Using a selective sample of the literary productions of this period, Davis asks how a small number of middle-class American authors grappled with these problems of changing notions of embodiment brought on by the increasing influence and authority of science in American medicine and society. In the process of this analysis, Davis also re-evaluates the strange career of sentimentalism in American fiction. For example, the first case study in Bodily and Narrative Forms analyses the medical and literary works of physician and author Oliver Wendell Holmes, who, for the most part, employed a writing style that mirrored the clinical gaze then fashionable in orthodox American medicine. Davis notes that despite using an objective and disembodied form of narration for the majority of his first novel, the proto-realist Elsie Venner (1861), at the close of this tale Holmes reverts to the sentimental mode, investing the physician-narrator with a sympathy and sensitivity absent from the clinical perspective and almost certain to appeal to a mid-nineteenth century readership. By contrast, chapter two examines the work of Louisa May Alcott, Harriot K. Hunt, and Margaret Fuller, and their defiance of the standard formulas of sentimental fiction, with its female stereotypes of "precarious physicality" and "excessive emotionalism" (p54). 
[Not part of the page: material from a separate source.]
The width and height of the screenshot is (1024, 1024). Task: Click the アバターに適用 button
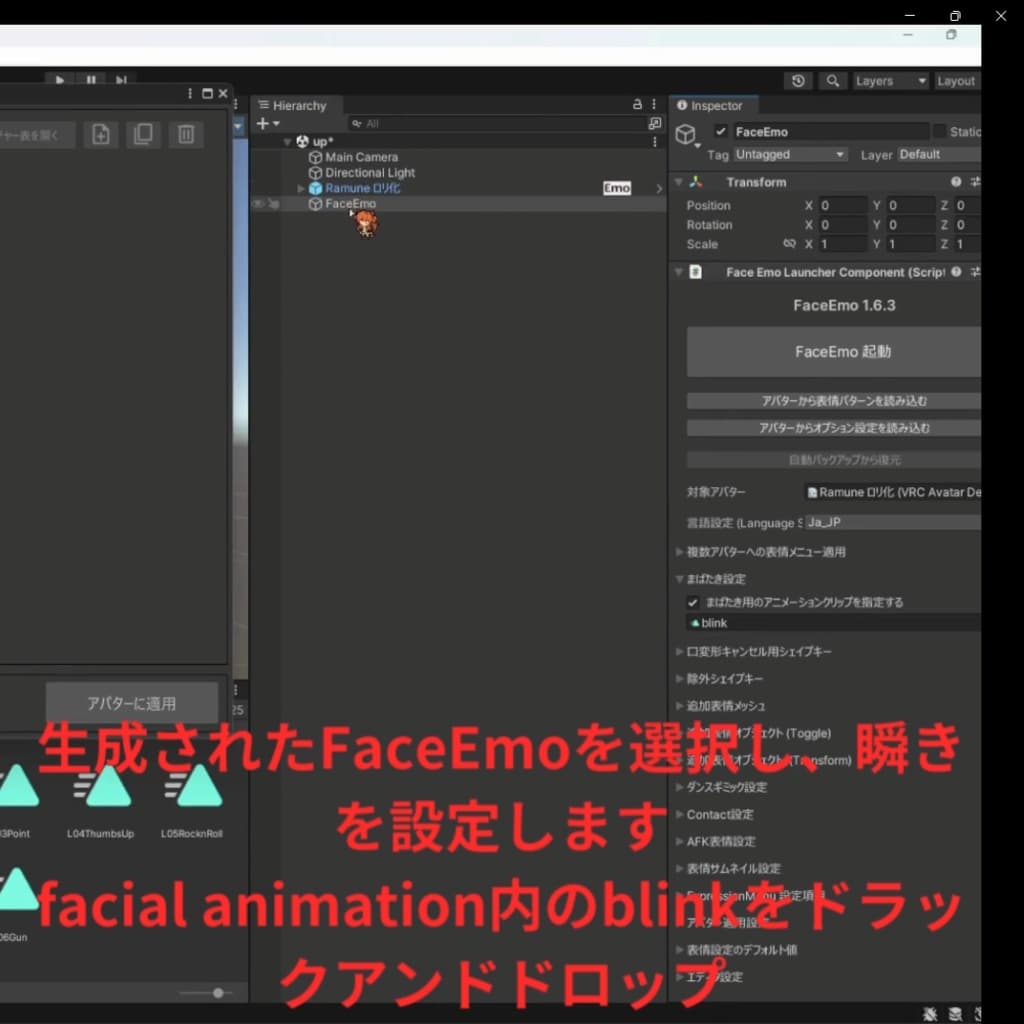coord(131,703)
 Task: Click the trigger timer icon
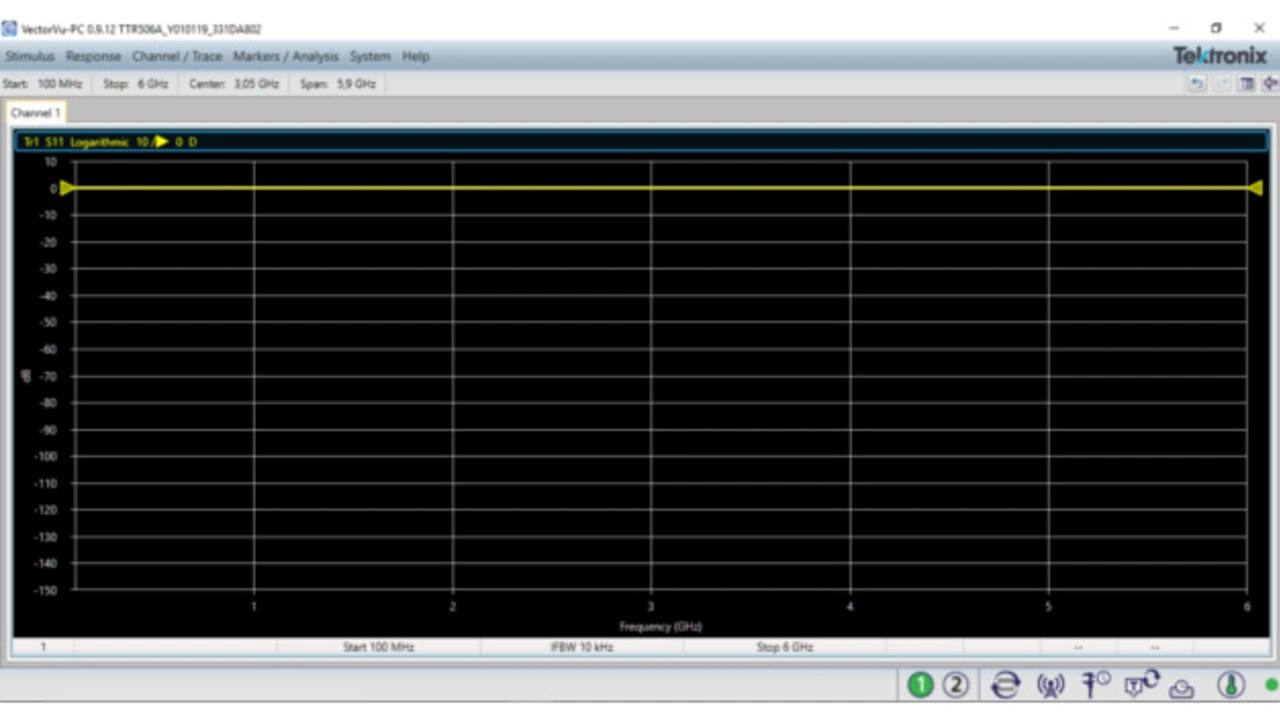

I believe Bodily and Narrative Forms is at its most rewarding and engaging in providing stimulating and original close readings of the individual American authors who comprise the text's case studies. However, I also feel that both the choice and small number of texts selected by Davis limits the scope and utility of her inquiry. While the five case studies examined here do include the voices of women and African-American writers, there is no sustained consideration of slave, Native American, immigrant or working-class perspectives on embodiment, literary form, orthodox or 'irregular' medical beliefs and practices. In addition to being an era of professionalisation and intense industrialization (as acknowledged by Davis), the period 1845 to 1915 in the history of the United States also witnessed Southern slavery's apogee and demise, the Civil War, Reconstruction, the first great migration of African-Americans to the Northern states, massive European immigration (from Northern and then Southern Europe), Westward expansion and the destruction of the Plains Indians, large-scale urban growth and the rapid expansion of networks of transportation and communication, the development of mass entertainment, sport and leisure, and legalized racial segregation. Listing just a handful of the possible historical moments contained in a broad survey of this time-frame immediately suggests, to me at least, the absolute necessity for a wider variety of texts and voices in the construction of a critique examining "the heterogeneous and complicated ways in which physical existence was both lived and understood" in the United States in this period (p6). For example, had Frederick Douglass's Narrative (1845) or Harriet Jacobs's Incidents in the Life of a Slave Girl (1861) been included in Davis's fifth chapter on 'Black Aesthetics,' then we might have gained some sense of a range of African-American experiences of embodiment in relation to changing historical circumstances in both medicine and society. Bodily and Narrative Forms is likely to be of greatest use to graduate students and researchers engaged in the field of nineteenth-century American literary studies.